**Instructions for the task**
Copy each line of the entries below that contains the string "Recruter".
============
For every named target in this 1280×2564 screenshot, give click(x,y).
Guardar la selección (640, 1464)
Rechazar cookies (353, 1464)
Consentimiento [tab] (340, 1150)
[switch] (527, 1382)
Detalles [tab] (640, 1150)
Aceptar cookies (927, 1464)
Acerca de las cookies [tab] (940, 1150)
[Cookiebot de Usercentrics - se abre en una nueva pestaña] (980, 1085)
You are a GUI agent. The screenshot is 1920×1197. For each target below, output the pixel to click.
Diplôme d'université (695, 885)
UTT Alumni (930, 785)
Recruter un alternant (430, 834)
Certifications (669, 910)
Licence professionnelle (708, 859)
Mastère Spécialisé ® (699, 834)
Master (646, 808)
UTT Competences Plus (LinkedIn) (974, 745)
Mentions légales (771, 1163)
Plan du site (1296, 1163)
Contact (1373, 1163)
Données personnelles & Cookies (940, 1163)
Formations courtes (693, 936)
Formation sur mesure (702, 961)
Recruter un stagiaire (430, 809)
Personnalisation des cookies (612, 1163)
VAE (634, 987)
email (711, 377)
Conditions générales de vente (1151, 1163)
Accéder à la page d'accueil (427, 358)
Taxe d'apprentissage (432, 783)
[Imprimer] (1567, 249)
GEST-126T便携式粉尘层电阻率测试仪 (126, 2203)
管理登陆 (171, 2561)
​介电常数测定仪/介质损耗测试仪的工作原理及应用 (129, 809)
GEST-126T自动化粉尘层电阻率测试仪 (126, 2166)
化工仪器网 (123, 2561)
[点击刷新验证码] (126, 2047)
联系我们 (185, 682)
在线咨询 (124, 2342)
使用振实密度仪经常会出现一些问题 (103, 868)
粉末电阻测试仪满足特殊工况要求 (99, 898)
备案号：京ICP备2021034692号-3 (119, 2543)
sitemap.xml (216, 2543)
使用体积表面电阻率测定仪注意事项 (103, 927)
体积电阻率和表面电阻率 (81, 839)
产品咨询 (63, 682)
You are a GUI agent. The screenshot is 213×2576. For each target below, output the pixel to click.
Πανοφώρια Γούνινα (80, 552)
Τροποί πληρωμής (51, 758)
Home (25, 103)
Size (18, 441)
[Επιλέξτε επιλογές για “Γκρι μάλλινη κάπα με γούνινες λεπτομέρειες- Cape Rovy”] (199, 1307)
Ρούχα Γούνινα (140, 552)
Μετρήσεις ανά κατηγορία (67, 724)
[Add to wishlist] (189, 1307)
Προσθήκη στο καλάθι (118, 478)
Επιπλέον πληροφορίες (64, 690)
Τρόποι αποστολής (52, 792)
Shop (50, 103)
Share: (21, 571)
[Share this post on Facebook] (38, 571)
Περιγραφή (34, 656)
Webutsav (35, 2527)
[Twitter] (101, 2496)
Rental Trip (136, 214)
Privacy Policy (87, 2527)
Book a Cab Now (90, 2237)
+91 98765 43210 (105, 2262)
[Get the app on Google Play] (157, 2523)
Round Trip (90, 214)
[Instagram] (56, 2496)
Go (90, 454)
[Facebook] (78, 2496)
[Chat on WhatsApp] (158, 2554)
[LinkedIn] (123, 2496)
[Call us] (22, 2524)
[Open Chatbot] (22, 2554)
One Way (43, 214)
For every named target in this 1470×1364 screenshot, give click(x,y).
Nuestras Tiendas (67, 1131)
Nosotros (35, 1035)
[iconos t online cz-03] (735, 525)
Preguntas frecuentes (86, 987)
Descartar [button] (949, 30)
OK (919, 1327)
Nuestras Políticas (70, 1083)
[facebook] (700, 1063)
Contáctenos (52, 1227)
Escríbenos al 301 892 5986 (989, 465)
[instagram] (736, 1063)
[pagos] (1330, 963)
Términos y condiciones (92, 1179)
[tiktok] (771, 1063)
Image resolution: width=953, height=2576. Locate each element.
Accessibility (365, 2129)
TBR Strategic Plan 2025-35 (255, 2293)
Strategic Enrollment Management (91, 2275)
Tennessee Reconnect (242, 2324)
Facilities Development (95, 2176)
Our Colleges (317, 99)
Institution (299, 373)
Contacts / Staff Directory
============
**Problem solution**
Recruter un alternant (430, 834)
Recruter un stagiaire (430, 809)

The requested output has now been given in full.